(Saved entries)
▼

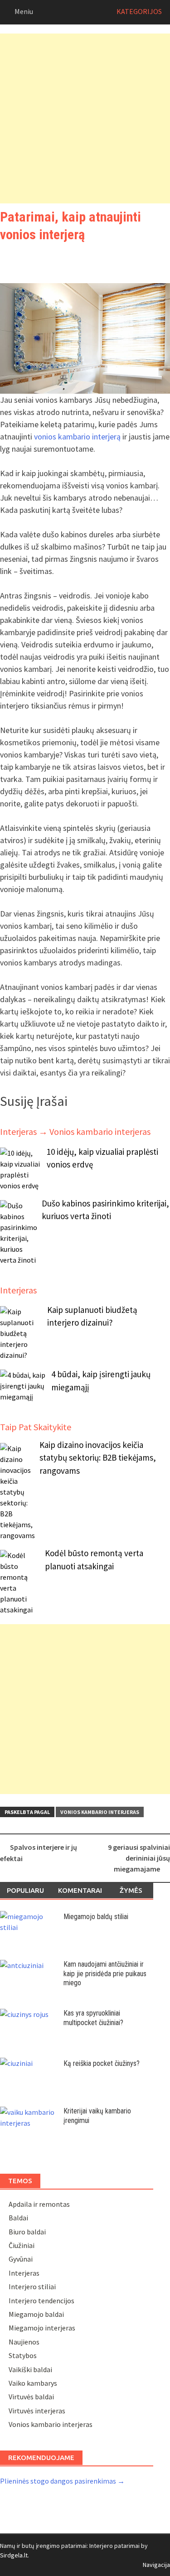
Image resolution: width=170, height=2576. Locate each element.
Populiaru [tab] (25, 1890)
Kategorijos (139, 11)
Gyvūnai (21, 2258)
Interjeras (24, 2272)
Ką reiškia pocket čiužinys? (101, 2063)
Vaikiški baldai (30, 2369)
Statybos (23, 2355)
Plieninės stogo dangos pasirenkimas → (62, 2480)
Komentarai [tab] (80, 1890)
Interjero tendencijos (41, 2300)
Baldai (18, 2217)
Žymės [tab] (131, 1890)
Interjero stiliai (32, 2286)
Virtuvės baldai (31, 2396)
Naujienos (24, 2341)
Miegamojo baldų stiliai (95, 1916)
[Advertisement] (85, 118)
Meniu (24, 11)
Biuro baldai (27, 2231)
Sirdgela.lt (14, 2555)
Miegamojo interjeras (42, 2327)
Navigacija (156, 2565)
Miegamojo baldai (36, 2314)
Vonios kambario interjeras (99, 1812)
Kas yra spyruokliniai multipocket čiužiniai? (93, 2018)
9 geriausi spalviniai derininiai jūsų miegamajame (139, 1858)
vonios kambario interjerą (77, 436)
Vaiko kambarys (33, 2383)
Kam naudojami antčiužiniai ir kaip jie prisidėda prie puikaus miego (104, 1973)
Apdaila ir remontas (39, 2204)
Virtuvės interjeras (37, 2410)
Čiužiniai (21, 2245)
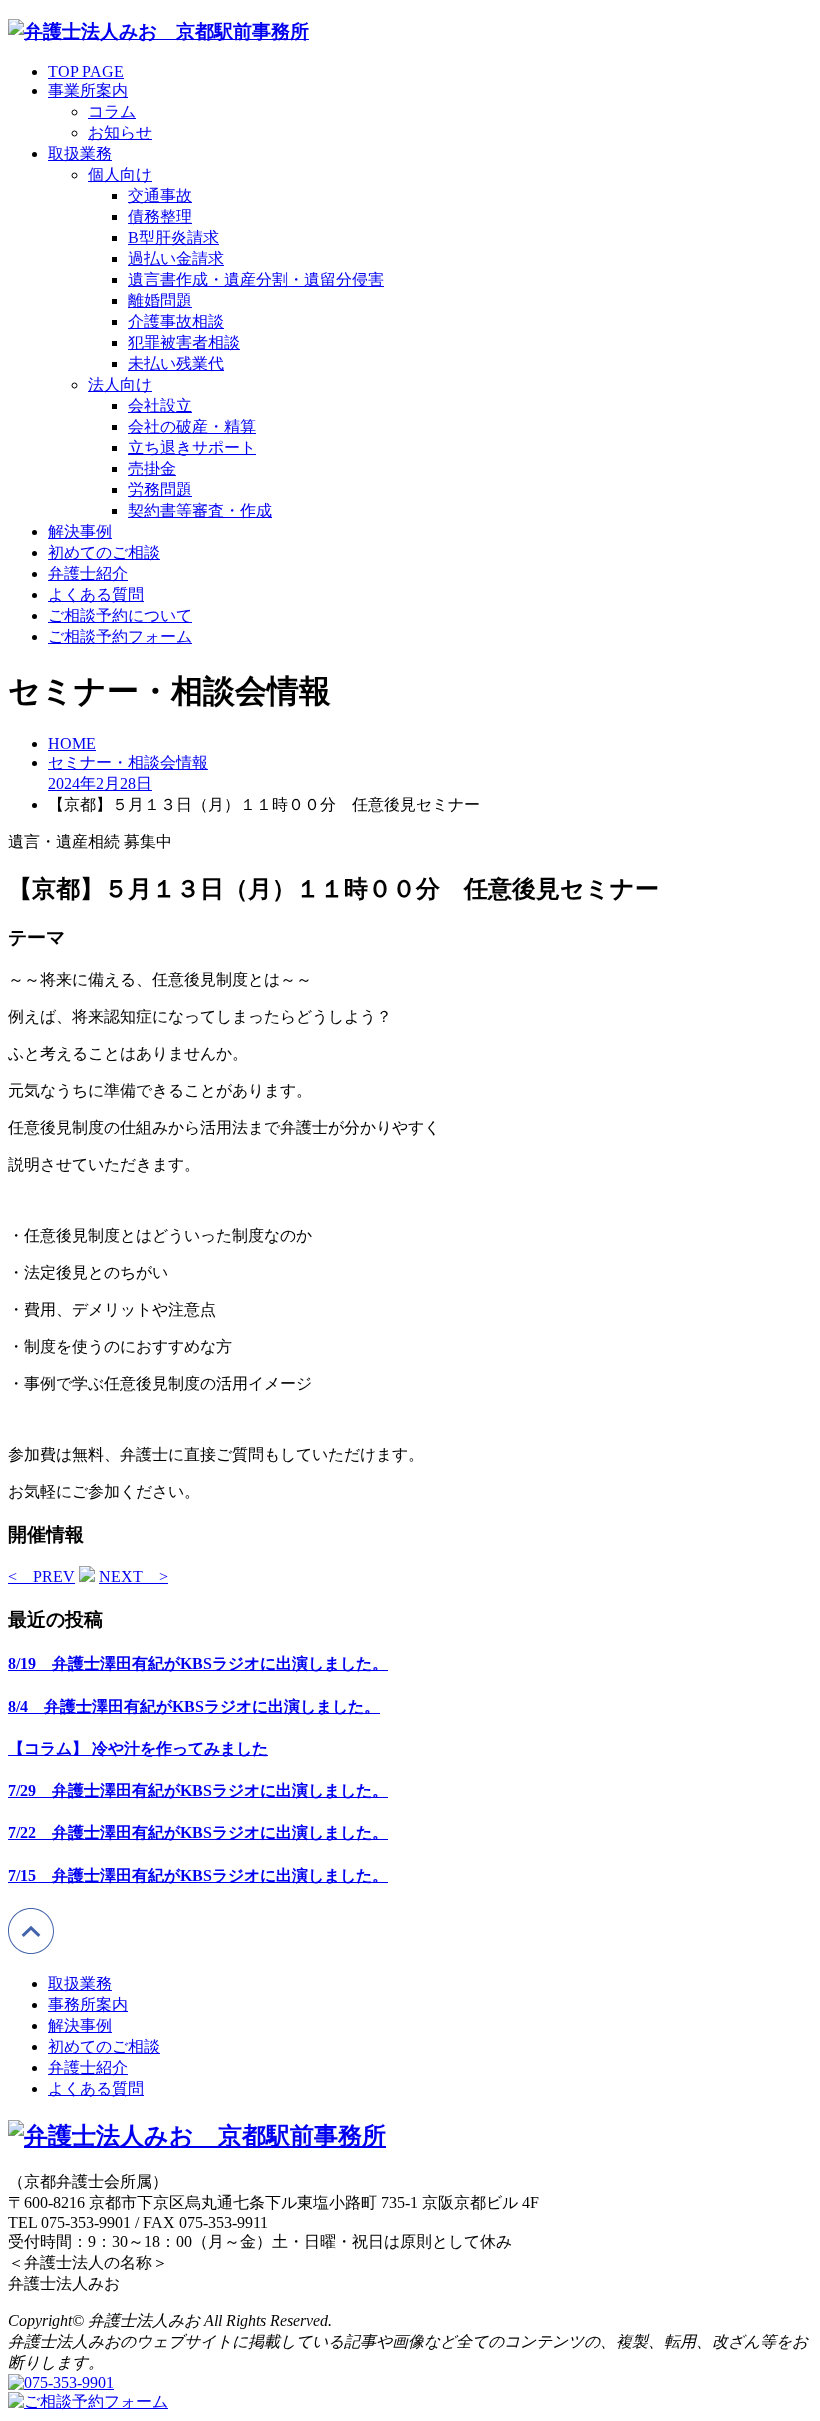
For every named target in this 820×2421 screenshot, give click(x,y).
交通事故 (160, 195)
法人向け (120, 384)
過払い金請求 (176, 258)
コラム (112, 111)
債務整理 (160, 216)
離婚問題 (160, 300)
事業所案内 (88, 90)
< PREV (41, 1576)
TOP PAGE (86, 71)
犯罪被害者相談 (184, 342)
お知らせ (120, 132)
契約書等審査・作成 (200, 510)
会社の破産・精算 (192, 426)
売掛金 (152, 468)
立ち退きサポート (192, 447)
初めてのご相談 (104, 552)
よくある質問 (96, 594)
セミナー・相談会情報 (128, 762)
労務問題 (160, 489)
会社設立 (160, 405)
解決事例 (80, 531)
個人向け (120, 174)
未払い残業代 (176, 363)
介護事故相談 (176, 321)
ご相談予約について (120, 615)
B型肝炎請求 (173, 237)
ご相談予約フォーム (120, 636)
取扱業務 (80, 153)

▲

» **Task item**
Write the records above out again exactly, with no pictures in your copy.

» **Response to this task**
Image resolution: width=170, height=2576. Locate each element.
Populiaru [tab] (25, 1890)
Kategorijos (139, 11)
Gyvūnai (21, 2258)
Interjeras (24, 2272)
Ką reiškia pocket čiužinys? (101, 2063)
Vaikiški baldai (30, 2369)
Statybos (23, 2355)
Plieninės stogo dangos pasirenkimas → (62, 2480)
Komentarai [tab] (80, 1890)
Interjero tendencijos (41, 2300)
Baldai (18, 2217)
Žymės [tab] (131, 1890)
Interjero stiliai (32, 2286)
Virtuvės baldai (31, 2396)
Naujienos (24, 2341)
Miegamojo baldų stiliai (95, 1916)
[Advertisement] (85, 118)
Meniu (24, 11)
Biuro baldai (27, 2231)
Sirdgela.lt (14, 2555)
Miegamojo interjeras (42, 2327)
Navigacija (156, 2565)
Miegamojo baldai (36, 2314)
Vonios kambario interjeras (99, 1812)
Kas yra spyruokliniai multipocket čiužiniai? (93, 2018)
9 geriausi spalviniai derininiai jūsų miegamajame (139, 1858)
vonios kambario interjerą (77, 436)
Vaiko kambarys (33, 2383)
Kam naudojami antčiužiniai ir kaip jie prisidėda prie puikaus miego (104, 1973)
Apdaila ir remontas (39, 2204)
Virtuvės interjeras (37, 2410)
Čiužiniai (21, 2245)
For every named target in this 820×2421 screenshot, give click(x,y).
交通事故 (160, 195)
法人向け (120, 384)
過払い金請求 (176, 258)
コラム (112, 111)
債務整理 (160, 216)
離婚問題 (160, 300)
事業所案内 (88, 90)
< PREV (41, 1576)
TOP PAGE (86, 71)
犯罪被害者相談 (184, 342)
お知らせ (120, 132)
契約書等審査・作成 (200, 510)
会社の破産・精算 (192, 426)
売掛金 (152, 468)
立ち退きサポート (192, 447)
初めてのご相談 (104, 552)
よくある質問 (96, 594)
セミナー・相談会情報 (128, 762)
労務問題 (160, 489)
会社設立 (160, 405)
解決事例 (80, 531)
個人向け (120, 174)
未払い残業代 (176, 363)
介護事故相談 (176, 321)
ご相談予約について (120, 615)
B型肝炎請求 (173, 237)
ご相談予約フォーム (120, 636)
取扱業務 (80, 153)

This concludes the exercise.